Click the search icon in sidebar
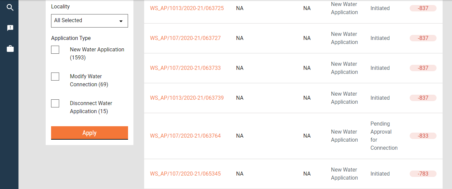This screenshot has height=189, width=452. point(10,7)
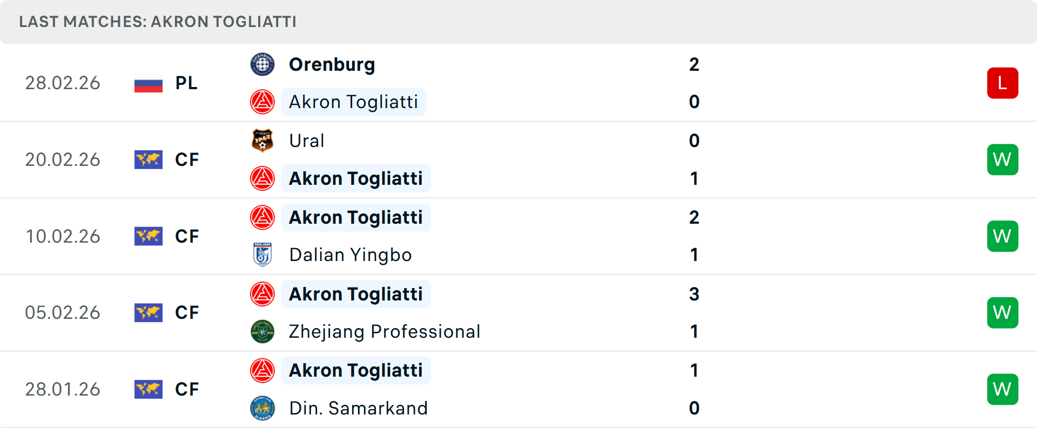
Task: Click the world map flag on 20.02.26 row
Action: tap(149, 160)
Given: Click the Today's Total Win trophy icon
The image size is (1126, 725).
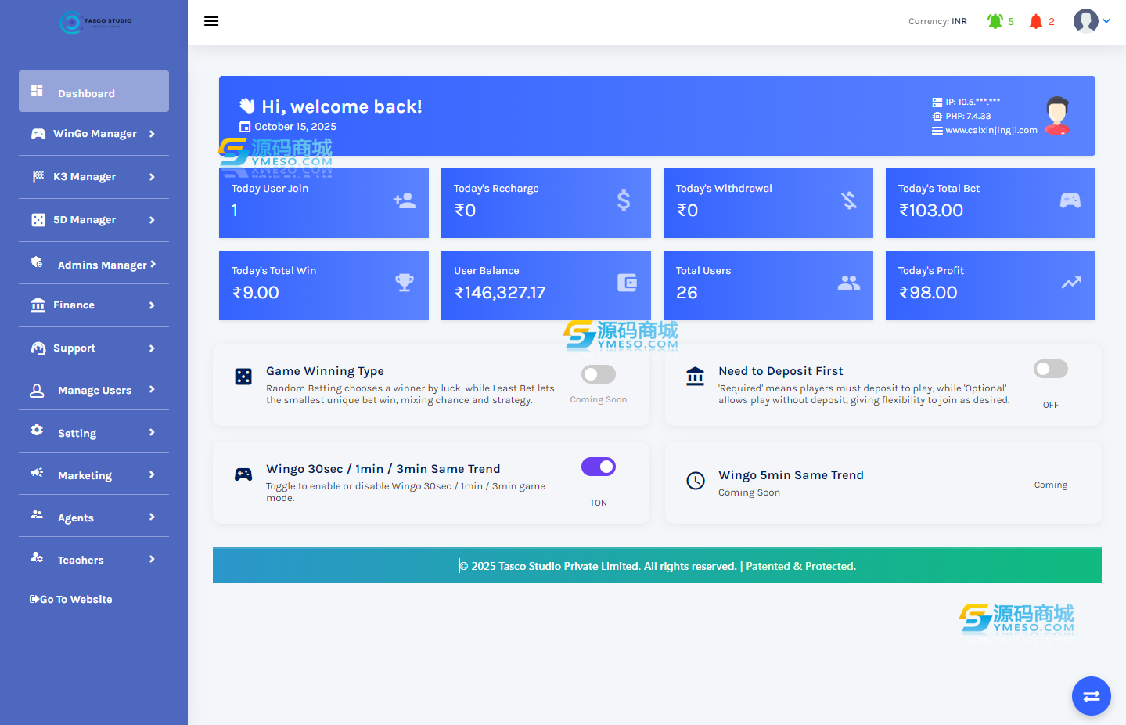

··········

* Task directions
Leaving out the pictures, return exactly the lines from the one that contains "Given: Click the" through the last line of the records above, inclusive.

* Result of this exercise
Given: Click the Today's Total Win trophy icon
The image size is (1126, 725).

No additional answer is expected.